In 1985 he played patriarch Jason Colby in the TV soap opera Dynasty II: The Colbys of California.

In the 1960s Charlton Heston worked in the civil rights movement and he was a six-term president of the Screen Actors Guild. He once campaigned for Democrats - Adlai Stevenson against Dwight Eisenhower and John Kennedy against Richard Nixon. But he switched to Republican Nixon in 1972 and backed old friend Ronald Reagan in the former actor's quest for the presidency. Thereafter, he was identified with conservative politics and causes.

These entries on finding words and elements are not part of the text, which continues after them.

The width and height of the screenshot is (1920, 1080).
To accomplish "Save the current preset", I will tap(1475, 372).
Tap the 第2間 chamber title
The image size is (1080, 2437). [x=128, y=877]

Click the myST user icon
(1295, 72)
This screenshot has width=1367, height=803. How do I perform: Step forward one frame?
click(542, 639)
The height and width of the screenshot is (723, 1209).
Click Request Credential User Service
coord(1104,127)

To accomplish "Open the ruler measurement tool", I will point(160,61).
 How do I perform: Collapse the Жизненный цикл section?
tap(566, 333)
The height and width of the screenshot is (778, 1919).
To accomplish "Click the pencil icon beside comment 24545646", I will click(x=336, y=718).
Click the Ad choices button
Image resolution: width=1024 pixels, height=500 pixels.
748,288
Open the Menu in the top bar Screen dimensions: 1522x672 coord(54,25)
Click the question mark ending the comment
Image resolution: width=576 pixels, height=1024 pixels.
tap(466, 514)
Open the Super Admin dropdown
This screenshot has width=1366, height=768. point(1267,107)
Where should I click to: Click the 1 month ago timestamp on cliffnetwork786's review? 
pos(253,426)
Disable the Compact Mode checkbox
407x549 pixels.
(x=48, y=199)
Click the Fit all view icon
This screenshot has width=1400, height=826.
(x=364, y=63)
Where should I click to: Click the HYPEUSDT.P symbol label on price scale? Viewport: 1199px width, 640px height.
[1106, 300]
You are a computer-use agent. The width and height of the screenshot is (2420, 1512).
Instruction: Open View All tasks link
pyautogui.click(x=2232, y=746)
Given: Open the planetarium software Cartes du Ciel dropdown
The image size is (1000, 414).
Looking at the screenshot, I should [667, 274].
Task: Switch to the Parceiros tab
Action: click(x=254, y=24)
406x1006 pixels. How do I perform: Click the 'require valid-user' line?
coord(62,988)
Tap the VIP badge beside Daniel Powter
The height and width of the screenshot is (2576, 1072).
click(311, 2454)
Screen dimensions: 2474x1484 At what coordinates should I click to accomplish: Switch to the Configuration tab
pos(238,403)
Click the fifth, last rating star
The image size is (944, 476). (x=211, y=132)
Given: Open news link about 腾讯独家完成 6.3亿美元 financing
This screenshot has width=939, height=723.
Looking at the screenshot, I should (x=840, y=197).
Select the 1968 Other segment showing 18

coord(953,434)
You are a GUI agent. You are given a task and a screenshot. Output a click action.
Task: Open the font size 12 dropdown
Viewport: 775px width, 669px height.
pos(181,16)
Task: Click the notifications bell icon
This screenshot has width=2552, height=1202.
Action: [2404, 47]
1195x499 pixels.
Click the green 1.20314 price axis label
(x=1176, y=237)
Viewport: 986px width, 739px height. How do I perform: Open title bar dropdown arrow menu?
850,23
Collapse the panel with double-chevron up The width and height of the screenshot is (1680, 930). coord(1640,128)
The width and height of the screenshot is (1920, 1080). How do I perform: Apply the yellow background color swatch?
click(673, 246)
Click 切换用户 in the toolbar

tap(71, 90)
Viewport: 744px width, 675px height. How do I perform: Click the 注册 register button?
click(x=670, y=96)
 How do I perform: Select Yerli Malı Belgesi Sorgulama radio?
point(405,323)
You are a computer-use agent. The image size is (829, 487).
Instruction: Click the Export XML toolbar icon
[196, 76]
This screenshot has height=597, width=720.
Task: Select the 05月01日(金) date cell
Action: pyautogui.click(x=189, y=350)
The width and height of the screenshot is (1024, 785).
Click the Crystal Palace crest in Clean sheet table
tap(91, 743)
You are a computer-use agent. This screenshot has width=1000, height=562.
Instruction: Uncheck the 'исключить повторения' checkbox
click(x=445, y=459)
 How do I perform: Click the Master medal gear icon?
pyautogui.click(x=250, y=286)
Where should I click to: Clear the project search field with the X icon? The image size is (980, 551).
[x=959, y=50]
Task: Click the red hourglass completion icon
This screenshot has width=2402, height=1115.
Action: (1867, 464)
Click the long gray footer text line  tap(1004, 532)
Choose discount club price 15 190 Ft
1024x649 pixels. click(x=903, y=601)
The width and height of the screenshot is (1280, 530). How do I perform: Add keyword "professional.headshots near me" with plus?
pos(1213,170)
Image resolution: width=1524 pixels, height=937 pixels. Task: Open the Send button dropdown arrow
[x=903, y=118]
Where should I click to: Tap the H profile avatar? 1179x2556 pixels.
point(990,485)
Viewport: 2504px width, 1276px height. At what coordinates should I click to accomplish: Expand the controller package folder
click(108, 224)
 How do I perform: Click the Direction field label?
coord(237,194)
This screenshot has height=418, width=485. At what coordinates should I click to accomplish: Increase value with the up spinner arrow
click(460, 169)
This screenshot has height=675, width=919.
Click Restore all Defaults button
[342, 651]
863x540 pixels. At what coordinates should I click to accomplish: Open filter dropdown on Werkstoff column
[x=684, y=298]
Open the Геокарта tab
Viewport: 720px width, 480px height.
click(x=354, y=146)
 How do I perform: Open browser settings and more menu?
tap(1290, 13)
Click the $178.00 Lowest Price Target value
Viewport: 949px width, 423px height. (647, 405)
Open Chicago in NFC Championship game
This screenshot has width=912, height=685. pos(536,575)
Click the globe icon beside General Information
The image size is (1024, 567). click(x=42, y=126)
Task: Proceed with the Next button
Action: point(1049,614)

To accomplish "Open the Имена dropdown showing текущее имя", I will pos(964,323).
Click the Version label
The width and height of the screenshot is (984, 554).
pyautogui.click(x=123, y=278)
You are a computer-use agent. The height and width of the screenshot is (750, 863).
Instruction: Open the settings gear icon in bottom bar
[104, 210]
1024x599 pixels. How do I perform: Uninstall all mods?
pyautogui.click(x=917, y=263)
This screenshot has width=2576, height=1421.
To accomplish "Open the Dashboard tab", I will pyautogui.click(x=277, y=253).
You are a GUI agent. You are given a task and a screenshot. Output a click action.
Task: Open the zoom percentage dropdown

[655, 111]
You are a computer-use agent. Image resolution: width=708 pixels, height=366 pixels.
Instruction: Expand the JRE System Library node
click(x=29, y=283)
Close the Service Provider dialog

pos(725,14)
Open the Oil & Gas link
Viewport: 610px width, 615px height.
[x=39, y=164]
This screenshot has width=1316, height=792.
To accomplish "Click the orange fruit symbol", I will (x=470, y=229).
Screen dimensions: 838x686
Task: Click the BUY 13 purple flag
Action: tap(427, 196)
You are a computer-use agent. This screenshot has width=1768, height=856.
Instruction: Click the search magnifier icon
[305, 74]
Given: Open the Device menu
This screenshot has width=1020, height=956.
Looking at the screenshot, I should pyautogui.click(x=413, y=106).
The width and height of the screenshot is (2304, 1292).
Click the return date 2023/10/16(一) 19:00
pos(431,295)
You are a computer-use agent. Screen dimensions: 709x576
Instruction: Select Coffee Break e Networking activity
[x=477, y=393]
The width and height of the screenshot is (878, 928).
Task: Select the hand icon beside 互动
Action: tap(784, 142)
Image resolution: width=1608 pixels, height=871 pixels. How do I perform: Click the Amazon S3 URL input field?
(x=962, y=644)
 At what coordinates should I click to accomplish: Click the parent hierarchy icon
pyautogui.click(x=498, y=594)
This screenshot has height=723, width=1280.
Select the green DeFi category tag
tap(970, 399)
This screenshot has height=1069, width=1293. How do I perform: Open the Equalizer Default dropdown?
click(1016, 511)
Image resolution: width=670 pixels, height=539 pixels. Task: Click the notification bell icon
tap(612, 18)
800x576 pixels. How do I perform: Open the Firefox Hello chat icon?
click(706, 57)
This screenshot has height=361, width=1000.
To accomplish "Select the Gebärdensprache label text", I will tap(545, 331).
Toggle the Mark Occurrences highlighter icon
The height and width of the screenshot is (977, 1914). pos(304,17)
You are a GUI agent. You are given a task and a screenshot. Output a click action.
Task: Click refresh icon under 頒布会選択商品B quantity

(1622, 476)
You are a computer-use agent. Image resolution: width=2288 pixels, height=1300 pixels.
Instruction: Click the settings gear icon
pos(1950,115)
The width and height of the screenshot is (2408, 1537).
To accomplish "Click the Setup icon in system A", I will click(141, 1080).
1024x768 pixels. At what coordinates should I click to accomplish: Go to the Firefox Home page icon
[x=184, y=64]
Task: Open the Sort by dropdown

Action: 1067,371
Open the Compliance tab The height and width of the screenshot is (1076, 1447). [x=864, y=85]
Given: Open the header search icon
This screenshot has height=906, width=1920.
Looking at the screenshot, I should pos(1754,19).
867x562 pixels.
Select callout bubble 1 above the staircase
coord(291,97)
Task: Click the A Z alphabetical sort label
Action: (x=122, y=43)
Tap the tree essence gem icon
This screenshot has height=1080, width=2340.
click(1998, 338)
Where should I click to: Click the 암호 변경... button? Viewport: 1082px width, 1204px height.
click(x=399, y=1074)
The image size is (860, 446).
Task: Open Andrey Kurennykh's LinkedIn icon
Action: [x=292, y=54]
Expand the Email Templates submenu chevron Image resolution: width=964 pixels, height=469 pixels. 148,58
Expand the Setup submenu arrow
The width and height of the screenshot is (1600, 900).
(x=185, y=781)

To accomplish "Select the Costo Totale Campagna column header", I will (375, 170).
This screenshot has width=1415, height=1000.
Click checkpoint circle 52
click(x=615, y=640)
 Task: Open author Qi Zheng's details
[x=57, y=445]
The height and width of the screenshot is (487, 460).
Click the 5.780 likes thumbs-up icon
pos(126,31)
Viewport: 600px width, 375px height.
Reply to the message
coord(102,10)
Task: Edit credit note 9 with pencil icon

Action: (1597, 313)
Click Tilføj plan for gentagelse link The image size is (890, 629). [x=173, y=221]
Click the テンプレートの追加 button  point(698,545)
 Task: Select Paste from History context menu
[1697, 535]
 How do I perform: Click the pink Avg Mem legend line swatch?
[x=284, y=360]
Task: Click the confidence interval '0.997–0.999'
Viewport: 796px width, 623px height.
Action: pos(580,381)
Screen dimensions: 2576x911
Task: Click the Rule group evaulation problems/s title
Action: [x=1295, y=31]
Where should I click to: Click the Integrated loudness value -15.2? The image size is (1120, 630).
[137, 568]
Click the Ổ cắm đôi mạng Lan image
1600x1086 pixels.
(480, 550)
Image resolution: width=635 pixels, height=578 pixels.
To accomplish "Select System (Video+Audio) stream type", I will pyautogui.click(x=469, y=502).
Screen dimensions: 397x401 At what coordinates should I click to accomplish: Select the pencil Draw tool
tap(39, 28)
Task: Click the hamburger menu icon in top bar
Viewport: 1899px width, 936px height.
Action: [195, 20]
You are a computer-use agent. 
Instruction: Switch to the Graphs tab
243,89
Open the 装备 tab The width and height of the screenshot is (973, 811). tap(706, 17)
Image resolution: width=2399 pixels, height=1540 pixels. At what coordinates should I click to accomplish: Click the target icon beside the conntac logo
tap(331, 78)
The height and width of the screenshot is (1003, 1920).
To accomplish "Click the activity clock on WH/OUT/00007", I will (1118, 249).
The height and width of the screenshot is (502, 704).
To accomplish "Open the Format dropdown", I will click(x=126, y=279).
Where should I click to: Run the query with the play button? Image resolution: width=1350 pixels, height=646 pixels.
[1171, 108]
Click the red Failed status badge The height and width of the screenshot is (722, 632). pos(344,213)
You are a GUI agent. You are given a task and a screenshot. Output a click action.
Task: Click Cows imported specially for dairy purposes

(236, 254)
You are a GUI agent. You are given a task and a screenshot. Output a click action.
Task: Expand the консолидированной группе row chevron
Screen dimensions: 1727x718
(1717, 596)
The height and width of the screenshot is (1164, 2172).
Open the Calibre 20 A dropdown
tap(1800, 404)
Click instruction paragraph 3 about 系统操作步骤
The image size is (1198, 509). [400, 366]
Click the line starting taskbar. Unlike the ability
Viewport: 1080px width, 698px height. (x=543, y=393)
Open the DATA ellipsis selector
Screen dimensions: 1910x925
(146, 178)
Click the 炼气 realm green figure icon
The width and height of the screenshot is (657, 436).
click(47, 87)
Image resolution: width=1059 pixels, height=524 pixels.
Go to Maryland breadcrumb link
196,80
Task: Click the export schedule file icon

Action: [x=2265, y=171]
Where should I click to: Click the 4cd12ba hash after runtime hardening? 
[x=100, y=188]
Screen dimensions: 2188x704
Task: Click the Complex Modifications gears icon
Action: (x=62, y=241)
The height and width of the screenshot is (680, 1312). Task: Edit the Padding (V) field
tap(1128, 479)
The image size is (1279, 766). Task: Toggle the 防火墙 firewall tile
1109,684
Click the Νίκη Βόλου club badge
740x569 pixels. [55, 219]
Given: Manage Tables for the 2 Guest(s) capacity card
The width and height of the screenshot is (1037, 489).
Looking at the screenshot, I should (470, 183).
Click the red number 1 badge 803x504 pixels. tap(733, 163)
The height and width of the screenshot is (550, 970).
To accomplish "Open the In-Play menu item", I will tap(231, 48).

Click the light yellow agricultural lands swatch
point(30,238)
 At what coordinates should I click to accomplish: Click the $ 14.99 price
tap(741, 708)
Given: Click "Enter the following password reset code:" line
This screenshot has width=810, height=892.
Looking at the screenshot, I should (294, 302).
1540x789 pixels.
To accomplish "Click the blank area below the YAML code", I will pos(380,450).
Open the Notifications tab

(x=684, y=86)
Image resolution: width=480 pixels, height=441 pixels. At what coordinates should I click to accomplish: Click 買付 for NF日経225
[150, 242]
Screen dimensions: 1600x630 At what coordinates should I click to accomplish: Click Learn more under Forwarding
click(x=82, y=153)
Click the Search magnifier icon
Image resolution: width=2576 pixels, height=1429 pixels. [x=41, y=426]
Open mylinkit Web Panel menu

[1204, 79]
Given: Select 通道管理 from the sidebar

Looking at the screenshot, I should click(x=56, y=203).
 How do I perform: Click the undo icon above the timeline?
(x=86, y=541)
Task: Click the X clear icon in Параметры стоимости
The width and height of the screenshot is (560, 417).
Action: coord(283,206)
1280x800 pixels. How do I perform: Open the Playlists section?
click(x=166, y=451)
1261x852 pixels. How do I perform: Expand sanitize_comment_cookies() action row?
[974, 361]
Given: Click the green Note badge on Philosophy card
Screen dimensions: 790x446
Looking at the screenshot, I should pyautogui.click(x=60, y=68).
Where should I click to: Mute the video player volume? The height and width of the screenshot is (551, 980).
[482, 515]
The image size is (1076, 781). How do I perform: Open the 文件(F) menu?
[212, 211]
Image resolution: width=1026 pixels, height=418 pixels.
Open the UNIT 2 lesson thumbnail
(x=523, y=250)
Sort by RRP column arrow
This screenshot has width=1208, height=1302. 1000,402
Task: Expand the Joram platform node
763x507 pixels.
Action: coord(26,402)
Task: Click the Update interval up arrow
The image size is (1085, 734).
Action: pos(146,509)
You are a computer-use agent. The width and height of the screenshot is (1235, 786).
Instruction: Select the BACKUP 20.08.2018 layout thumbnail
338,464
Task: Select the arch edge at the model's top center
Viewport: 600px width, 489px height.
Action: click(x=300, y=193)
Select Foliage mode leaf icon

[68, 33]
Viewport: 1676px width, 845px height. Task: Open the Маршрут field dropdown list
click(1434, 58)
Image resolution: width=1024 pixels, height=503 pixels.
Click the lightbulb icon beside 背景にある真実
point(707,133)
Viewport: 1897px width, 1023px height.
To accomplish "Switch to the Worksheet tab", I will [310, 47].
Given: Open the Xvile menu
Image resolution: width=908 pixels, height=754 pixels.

He was awarded the Presidential Medal of Freedom by President George W. Bush in 2003.


Charlton Heston and Malta

Maltese film critic Mario Azzopardi met Charlton Heston early in June 1995 in the Phoenicia Hotel when he stopped in Malta on a cruise. The actor was very favourably impressed by the Grand Harbour. At the time he was doing the final editing of his autobiography In the Arena before publication.

It was not Charlton Heston's first connection with Malta or the Maltese. In 1958 he had worked on the film Touch of Evil with Maltese actor Joseph Calleja. He told Mr Azzopardi that he had been impressed not only with Mr Calleja's skill but also his dedication to the film industry, when director Orson Welles sent the US actor to wake Mr Calleja up at 2 a.m. for a particular scene. Although unprepared, Mr Calleja had shown his worth and the scene had been filmed in just two takes. The episode is also mentioned in In the Arena.

At that meeting in 1995 Charlton Heston told Mr Azzopardi that it was well-nigh impossible for Hollywood to produce new Roman epics such as The Ten Commandments. Fortunately, Mr Azzopardi told The Times, the actor had been proven wrong at least once, with the production in Malta of Gladiator.